Amsonia hubrichtii, center right, in the fall, not long before they started falling over.

When I recently wrote about which leaves it’s best NOT to leave on top of which plants, I also confessed to confusion over the question of leaving stems intact for stem-nesting bees.  The consensus seems to be that whenever you cut them, it’s best for bees to cut them back to varying heights from about 8 to 24 inches, and leave them in place indefinitely – because it’s not until the stems’ SECOND YEAR that young bees emerge from hibernation there.

But if for some reason it doesn’t work for you or your garden to leave the shortened stems in place indefinitely or for at least 18 months according to several sources, is there an alternative that still could help the targeted bees?  Or how about if your perennial stems aren’t standing up but are flopping over, and you’ve read several places that stems lying on the ground get too soggy (or something) to be useful to the bees, so it’s best to prop keep them vertical?

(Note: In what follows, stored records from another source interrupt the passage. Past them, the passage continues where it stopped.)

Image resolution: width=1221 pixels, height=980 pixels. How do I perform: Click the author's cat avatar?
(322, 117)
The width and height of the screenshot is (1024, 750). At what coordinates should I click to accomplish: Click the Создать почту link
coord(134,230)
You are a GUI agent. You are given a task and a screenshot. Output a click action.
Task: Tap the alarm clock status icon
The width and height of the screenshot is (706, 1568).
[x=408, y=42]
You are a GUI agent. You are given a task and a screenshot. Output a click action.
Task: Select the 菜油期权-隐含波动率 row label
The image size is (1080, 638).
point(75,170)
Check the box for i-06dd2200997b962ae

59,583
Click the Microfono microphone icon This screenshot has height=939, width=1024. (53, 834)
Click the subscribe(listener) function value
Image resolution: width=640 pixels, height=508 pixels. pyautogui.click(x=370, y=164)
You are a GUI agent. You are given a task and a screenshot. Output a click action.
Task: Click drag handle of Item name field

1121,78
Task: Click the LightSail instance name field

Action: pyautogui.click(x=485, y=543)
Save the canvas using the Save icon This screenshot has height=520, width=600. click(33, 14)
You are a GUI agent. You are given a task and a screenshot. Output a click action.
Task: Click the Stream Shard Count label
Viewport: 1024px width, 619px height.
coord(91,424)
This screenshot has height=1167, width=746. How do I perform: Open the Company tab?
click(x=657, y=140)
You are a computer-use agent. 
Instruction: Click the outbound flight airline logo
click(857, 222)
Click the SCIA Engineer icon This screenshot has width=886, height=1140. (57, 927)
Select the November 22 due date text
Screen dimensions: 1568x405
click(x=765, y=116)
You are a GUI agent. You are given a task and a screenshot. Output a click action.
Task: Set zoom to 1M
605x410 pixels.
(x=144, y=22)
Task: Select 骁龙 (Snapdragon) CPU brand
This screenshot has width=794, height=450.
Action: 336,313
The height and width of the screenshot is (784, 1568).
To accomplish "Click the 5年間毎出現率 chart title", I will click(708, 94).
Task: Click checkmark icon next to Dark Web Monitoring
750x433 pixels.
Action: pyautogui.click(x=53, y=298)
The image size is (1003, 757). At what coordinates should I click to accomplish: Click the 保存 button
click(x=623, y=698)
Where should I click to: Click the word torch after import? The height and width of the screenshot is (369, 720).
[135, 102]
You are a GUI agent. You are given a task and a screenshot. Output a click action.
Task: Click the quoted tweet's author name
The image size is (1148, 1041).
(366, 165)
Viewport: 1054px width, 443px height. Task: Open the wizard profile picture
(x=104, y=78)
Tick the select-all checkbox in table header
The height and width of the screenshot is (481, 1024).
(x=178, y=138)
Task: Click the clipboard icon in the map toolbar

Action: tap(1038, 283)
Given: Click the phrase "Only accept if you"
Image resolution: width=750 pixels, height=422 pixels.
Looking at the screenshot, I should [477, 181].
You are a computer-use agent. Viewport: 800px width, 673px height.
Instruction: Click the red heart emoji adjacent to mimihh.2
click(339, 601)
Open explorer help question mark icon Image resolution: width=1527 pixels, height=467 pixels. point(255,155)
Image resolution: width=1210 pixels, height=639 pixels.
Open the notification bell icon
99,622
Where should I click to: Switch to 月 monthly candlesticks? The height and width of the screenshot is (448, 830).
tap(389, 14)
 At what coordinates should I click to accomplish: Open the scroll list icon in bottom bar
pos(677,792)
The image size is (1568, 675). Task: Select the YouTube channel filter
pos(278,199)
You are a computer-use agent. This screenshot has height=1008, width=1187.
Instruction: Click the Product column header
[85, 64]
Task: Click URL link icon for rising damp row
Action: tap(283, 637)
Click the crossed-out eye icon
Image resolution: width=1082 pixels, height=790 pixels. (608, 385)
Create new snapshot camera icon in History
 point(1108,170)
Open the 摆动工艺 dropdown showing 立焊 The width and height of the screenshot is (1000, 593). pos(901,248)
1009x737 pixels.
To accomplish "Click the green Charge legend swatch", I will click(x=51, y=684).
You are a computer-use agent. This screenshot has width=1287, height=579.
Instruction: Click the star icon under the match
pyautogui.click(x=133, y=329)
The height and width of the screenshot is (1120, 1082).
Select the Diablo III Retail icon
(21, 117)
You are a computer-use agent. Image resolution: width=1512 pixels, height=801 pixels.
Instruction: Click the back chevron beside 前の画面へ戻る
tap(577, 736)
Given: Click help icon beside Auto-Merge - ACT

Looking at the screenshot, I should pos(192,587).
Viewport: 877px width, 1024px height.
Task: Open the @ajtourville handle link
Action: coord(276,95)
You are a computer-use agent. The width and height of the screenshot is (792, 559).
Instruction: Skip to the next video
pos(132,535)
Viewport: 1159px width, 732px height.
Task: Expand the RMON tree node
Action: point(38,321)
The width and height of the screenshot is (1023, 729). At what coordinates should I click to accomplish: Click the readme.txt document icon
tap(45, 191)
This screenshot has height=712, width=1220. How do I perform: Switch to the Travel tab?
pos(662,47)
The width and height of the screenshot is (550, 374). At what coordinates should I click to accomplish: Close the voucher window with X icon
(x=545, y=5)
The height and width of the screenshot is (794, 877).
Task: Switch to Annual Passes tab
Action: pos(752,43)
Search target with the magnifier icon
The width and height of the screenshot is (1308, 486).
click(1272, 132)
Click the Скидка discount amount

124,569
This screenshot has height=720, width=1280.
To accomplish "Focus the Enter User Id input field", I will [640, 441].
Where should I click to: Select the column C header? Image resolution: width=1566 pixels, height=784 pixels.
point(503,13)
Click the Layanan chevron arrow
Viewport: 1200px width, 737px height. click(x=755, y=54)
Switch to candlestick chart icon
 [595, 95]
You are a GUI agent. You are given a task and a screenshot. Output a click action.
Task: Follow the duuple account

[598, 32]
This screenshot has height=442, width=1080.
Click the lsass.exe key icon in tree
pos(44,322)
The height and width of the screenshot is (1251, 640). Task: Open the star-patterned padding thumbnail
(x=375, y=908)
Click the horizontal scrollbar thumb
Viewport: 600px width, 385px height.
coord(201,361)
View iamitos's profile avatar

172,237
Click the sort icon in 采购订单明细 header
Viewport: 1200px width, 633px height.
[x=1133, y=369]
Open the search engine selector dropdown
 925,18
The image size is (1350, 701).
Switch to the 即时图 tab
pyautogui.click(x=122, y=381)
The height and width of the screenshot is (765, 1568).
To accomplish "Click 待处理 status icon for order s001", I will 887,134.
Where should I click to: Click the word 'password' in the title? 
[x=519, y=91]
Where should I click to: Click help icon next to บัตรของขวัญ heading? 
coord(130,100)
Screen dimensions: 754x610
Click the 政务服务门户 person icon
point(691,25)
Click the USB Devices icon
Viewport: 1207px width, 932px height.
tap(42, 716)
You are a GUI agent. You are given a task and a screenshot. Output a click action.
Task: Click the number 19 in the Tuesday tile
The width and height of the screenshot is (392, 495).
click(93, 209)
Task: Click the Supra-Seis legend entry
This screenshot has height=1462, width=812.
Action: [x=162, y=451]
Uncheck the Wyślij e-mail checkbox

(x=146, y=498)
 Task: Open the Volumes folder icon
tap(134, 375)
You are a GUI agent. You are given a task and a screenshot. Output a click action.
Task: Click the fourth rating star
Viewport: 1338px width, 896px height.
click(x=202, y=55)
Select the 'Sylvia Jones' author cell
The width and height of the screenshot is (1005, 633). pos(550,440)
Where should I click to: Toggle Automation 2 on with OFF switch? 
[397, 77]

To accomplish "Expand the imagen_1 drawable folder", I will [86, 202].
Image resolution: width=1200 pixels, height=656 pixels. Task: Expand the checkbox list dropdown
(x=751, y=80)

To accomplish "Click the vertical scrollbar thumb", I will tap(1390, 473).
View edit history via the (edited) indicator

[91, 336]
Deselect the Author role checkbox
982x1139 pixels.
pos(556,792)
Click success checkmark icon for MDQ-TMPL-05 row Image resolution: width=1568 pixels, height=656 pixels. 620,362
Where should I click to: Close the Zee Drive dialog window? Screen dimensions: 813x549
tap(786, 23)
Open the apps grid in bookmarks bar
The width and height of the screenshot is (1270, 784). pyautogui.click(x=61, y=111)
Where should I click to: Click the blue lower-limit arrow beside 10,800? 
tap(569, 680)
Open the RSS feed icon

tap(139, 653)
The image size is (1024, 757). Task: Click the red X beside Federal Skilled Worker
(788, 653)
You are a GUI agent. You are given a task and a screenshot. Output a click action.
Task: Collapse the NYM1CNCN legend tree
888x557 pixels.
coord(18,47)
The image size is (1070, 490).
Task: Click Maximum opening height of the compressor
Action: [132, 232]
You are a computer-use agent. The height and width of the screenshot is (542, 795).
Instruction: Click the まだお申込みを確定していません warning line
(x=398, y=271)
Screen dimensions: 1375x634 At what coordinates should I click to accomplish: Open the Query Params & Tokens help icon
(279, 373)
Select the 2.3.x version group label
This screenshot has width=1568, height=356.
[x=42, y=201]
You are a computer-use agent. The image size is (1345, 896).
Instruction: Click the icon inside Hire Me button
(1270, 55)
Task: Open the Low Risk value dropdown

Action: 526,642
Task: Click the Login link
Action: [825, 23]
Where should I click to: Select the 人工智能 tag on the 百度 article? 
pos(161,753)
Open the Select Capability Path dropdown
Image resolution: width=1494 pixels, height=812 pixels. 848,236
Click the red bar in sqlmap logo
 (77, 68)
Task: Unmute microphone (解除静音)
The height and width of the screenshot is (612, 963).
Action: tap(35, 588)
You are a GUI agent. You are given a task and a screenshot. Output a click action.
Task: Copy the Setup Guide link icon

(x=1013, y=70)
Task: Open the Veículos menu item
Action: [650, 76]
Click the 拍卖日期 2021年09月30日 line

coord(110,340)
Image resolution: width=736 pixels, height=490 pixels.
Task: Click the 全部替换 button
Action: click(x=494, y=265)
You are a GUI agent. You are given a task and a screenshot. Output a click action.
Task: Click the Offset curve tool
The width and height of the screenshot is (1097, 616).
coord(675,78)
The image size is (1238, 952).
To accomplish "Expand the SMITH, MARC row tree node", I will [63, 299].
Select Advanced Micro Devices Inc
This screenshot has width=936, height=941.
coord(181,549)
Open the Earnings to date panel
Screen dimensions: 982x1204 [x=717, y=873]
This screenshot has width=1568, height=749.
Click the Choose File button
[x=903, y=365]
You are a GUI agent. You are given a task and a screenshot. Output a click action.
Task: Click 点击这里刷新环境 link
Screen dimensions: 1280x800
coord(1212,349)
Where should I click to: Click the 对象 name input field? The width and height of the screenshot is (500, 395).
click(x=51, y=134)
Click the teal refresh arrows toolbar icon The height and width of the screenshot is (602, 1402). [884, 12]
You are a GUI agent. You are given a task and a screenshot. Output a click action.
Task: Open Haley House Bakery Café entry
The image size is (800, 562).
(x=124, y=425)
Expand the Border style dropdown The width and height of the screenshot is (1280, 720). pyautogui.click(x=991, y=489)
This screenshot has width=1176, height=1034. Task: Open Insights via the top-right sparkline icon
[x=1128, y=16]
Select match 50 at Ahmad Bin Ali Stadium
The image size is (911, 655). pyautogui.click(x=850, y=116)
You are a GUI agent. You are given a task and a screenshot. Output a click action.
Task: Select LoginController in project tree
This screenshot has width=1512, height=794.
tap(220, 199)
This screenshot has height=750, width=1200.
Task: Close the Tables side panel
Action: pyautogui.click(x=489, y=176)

Well, most of the stunning stems of my three AmsoniaS shown above had fallen to the ground by early winter, so I gave myself permission to bundle and prop them up with the help of the rebar originally used for displaying deer-spooking CDs.

This next photo shows the resulting bundles (and a lone CD) in December. Removing the fallen stems uncovered the ground around the Amsonias in time for spring bulbs and some spiderwort to pop up around them.

But there’s one more purpose served by propping up the stems – screening! Notice to the left of the shed there’s an opening. That’s where pedestrians pass by on interior sidewalks (iconic to our “New Deal Utopia”) en route to the town center.  And they had a clear view of me in my garden or on my porch – at least until the hydrangeas (strategically sited for screening) leaf out again.  

The stems also help hide some chainlink fencing beyond.

Another view of the bundled stems. At least in this spot, I like the look!

Here’s a recent view of the stems behind the emerging leaves of oakleaf hydrangeas.

I tried the same technique with milkweed stems at my adopted garden, again with the help of rebar. 

Still Questions

  • How would I know if stem-nesting bees are using the stems that I’ve so carefully propped up for them?
  • Further googling has uncovered a wider array of opinion on whether stems really need to be vertical, with some experts assuring us that stems are still helpful if they’re lying on the ground or gathered into a pile somewhere.

So my experiment will continue but sadly, the results may never be in – unless I divert my university studies to the Department of Entomology.  (Unlikely in the extreme for my humanities-bent brain.)